From this testing, we took away a number of interesting insights, which we then used to iteratively improve our designs.
From here, we ran another round of testing with 10 more participants. Results from this second round of testing highlighted further improvements but were overwhelmingly positive, safely leading us into the final high fidelity UI design of the tool and handover to the development partner.
The result
In its first week after being launched to the public, the lawyers available for online bookings were fully booked with qualified prospective clients for the following month, and reliance on the call centre team had been drastically reduced. To this day, performance of the tool remains incredibly strong, and further optimisation and expansion of it is planned.
What did I learn?
This was an amazing project to work on, as it directly improved access to justice for Australians who were suffering through difficult times.
I learned that no matter how hard you try and empathise, nothing will ever come close to the impact that can be made when designing products with direct input from the people who need to use them.
Due to the legal complexity and emotional sensitivity of the material, I learned to become far more comfortable with the fact that I know nothing, and that's completely OK. Freeing, in fact. Since becoming more comfortable with that, my work has improved ten-fold. I'm asking more questions and exploring a wider range of design possibilities than I ever did before.

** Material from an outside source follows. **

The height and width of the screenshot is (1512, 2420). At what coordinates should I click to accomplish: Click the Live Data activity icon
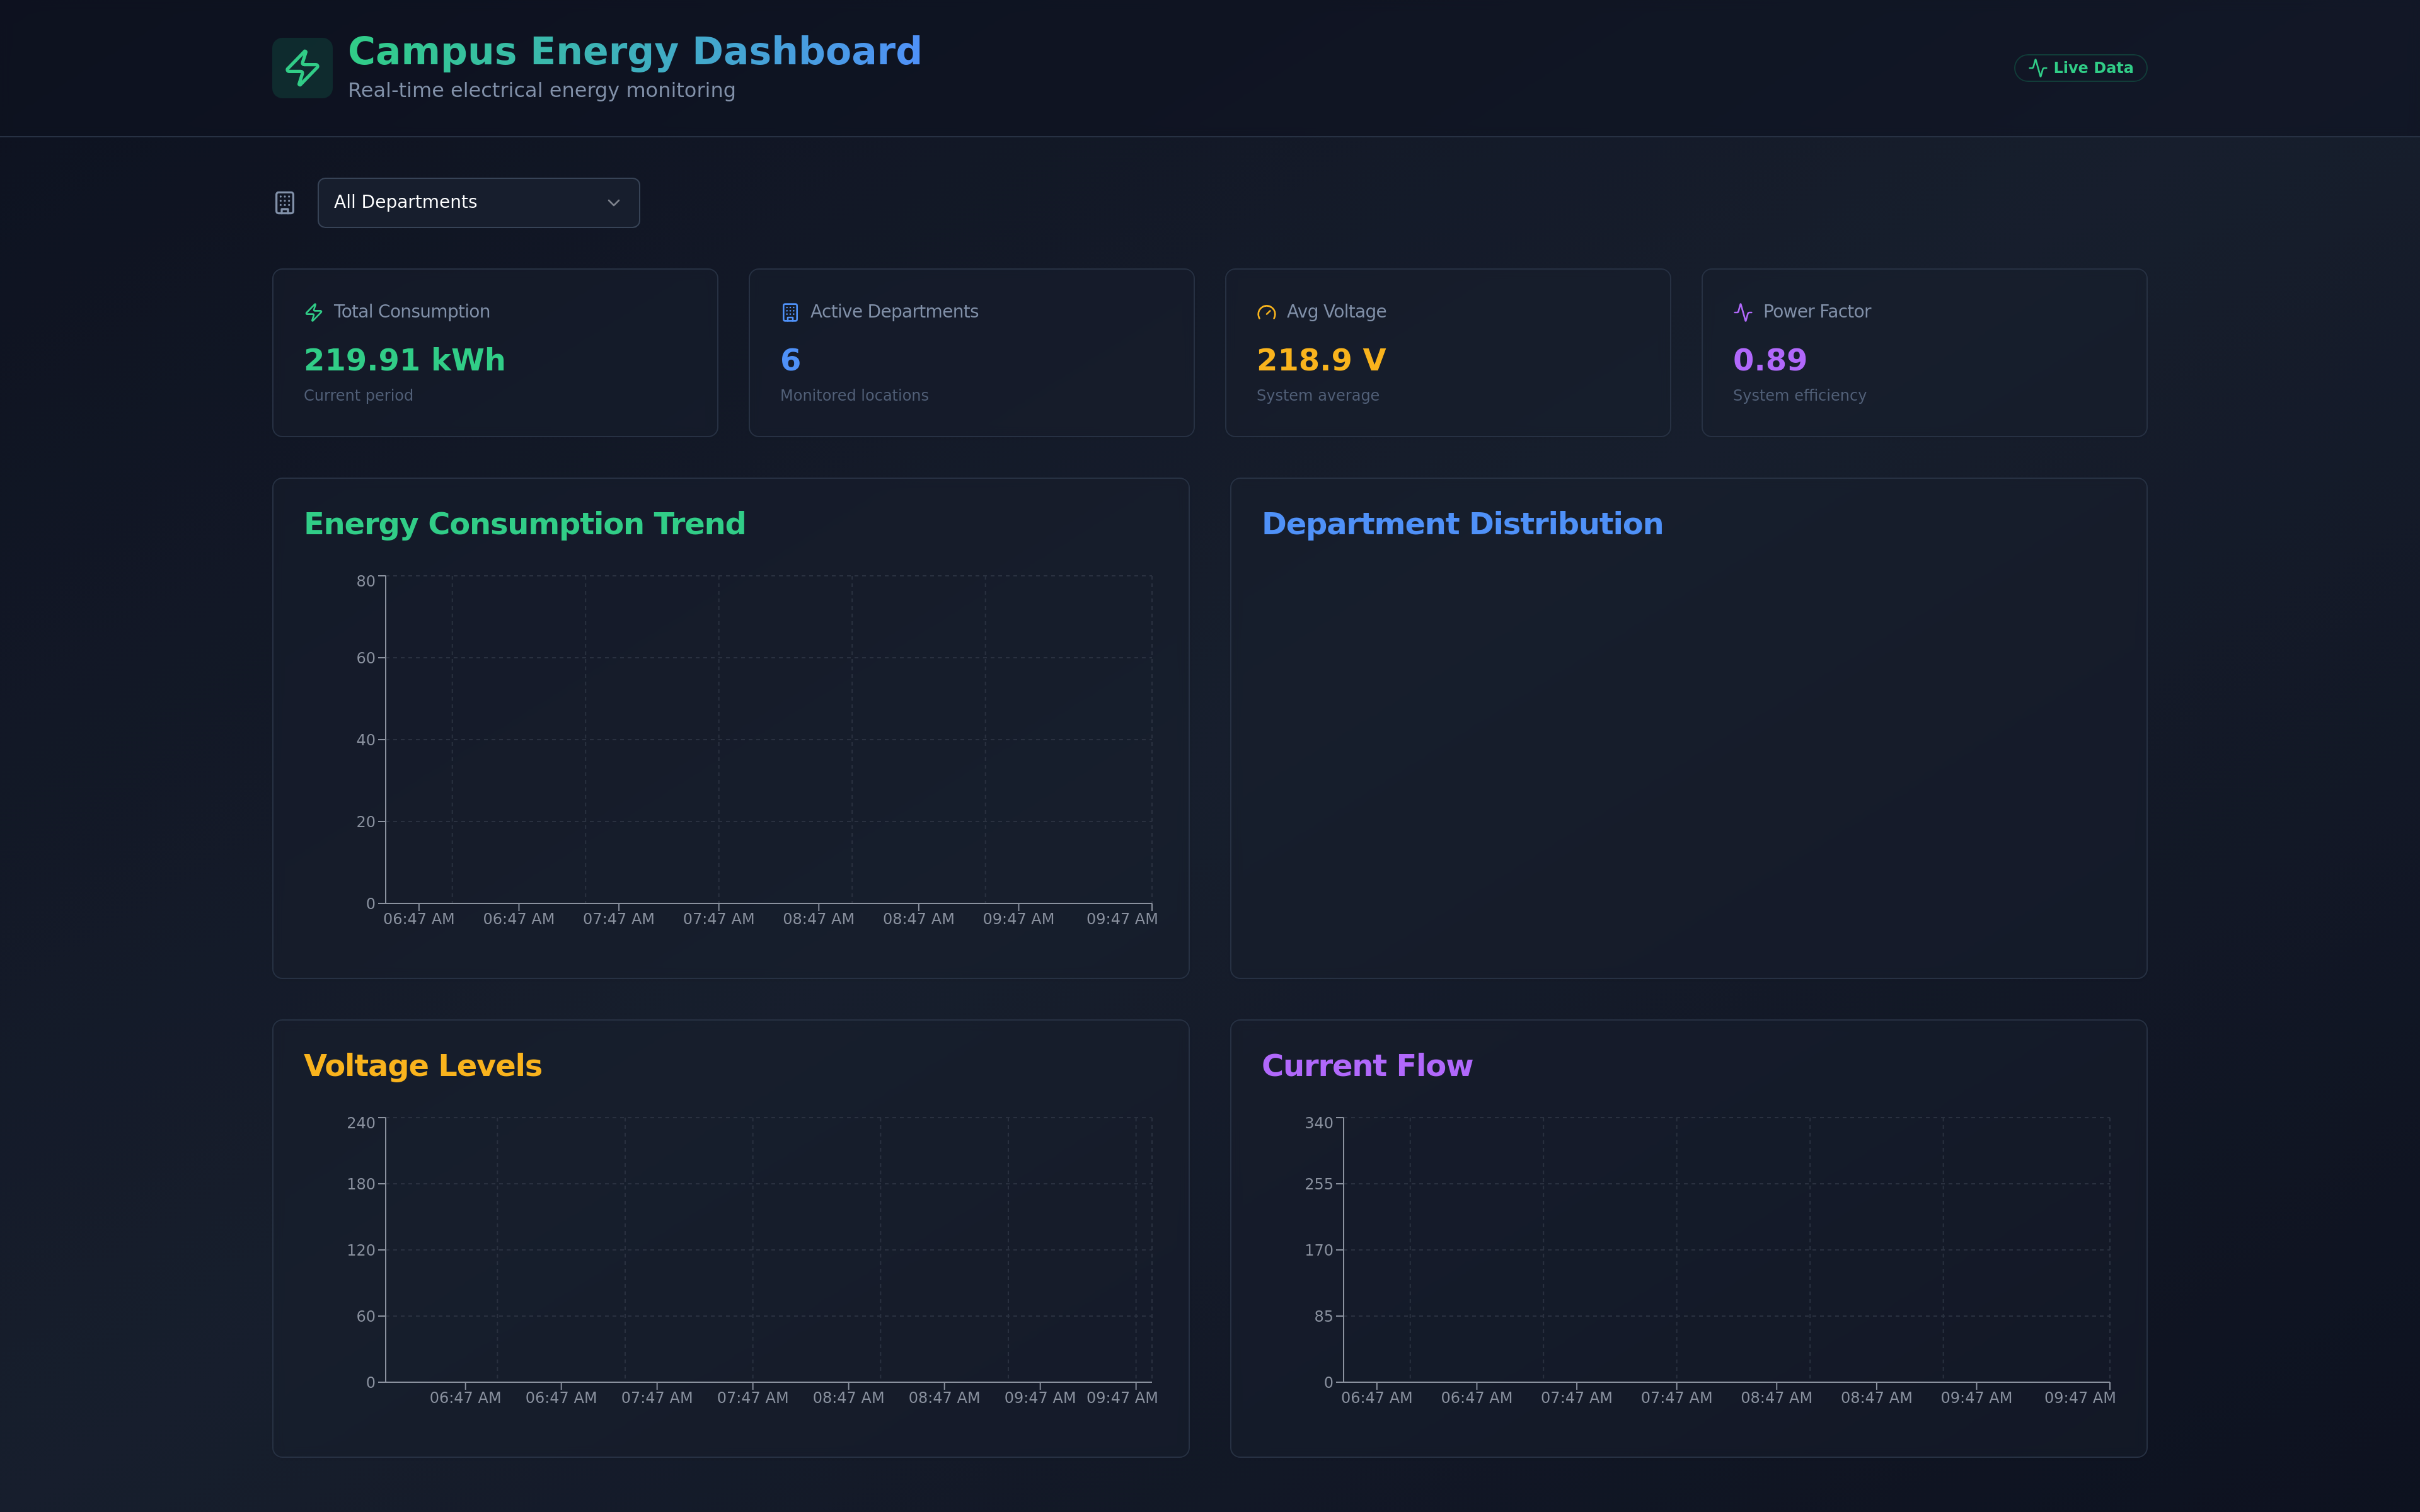2037,68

The tools we have at our disposal as design practitioners can get us very close, but if we assume we've learned everything, we veer into dangerous territory and close ourselves off from so many new, exciting and more appropriate possibilities.
What I'd change
If I were to do this all over again, I'd have loved to have had the time and budget to bring prospective clients into the process earlier, to more closely understand their emotional and informational needs early on, and to co-design the experience from the ground up with them. While I'm satisfied our rounds of prototype testing enabled us to incorporate their needs appropriately, their involvement throughout the entire project would have been beneficial.